In 1921 a relief programme initiated by American philanthropist Felix Warburg financed the construction of a new Brest suburb to accommodate homeless Jewish war veterans, their families and orphaned children following the privations of World War I, adjoining a Jewish cemetery established in the 1830s.
By the end of the Nazi occupation in 1944 only 19 Jews remained out of a pre-war community of around 26,000. First the Nazis then the Communists desecrated the cemetery, the gravestones either destroyed or used as hardcore in construction.
During significant building works in recent times, the remaining Warburg houses have been bulldozed one by one. Less than a handful remain. Meanwhile, the digging of foundations for a new supermarket has unearthed hundreds of gravestones.
The small Jewish community here is working tirelessly to preserve all that remains, but the clock is ticking. In Israel, urgent discussions have been held in the Knesset itself. And at present, over 1,200 headstones have been recovered from the building site and are presently stored for safe-keeping under the arches of Brest hero-fortress.
The city’s tiny but informative Holocaust Museum displays a model of the original Warburg suburb. Nearby stands the bust of Menachem Begin, the sixth prime minister of Israel, who was born in Brest in 1913.

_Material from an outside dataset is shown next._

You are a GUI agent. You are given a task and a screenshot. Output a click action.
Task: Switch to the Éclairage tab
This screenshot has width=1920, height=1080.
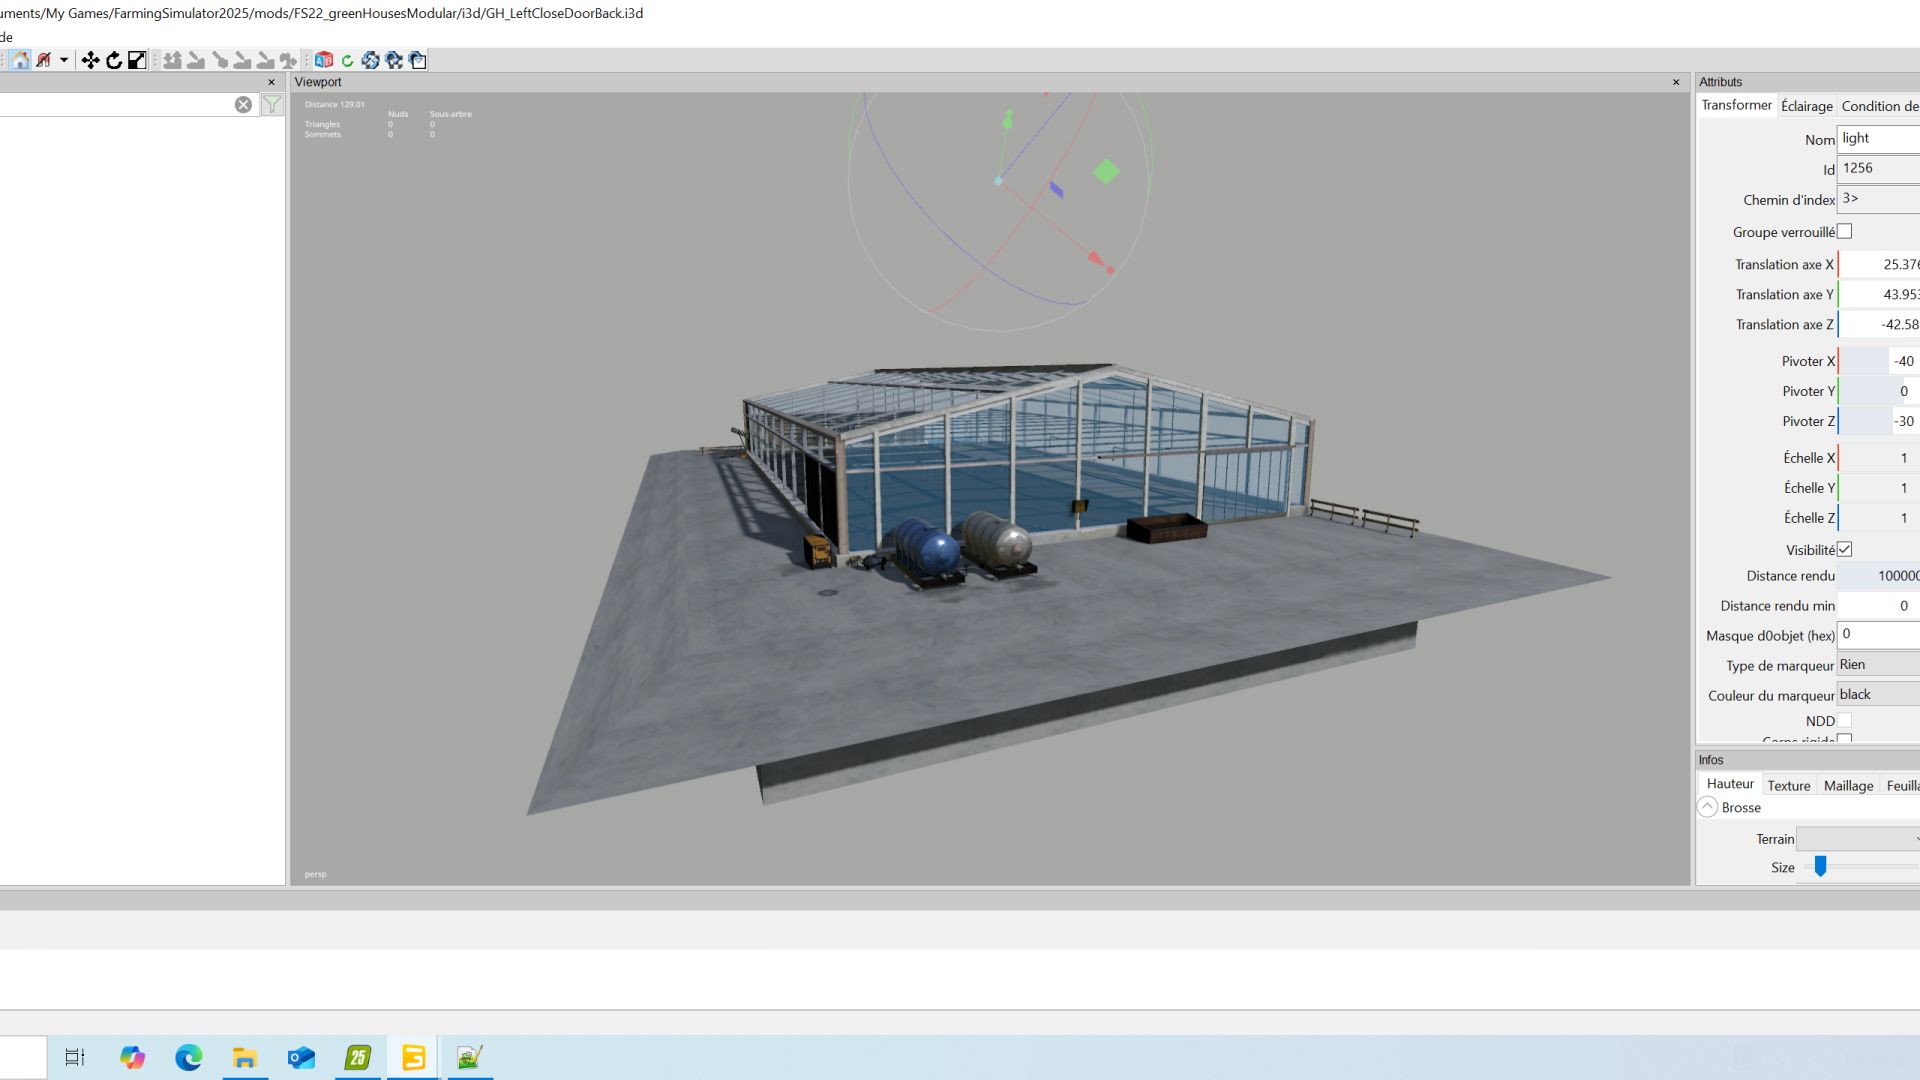point(1805,105)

Unexpectedly, one of the most poignant of the Jewish sites here lies within the curtilage of the Belarus cinemain the city centre, the location of the foundation stones of Brest’s original synagogue. The theatre was actually constructed around it, the shape of the original walls being clearly visible to this day. No plaque acknowledges the significance of the stones, but row upon row of them can still be inspected in the basement of the cinema.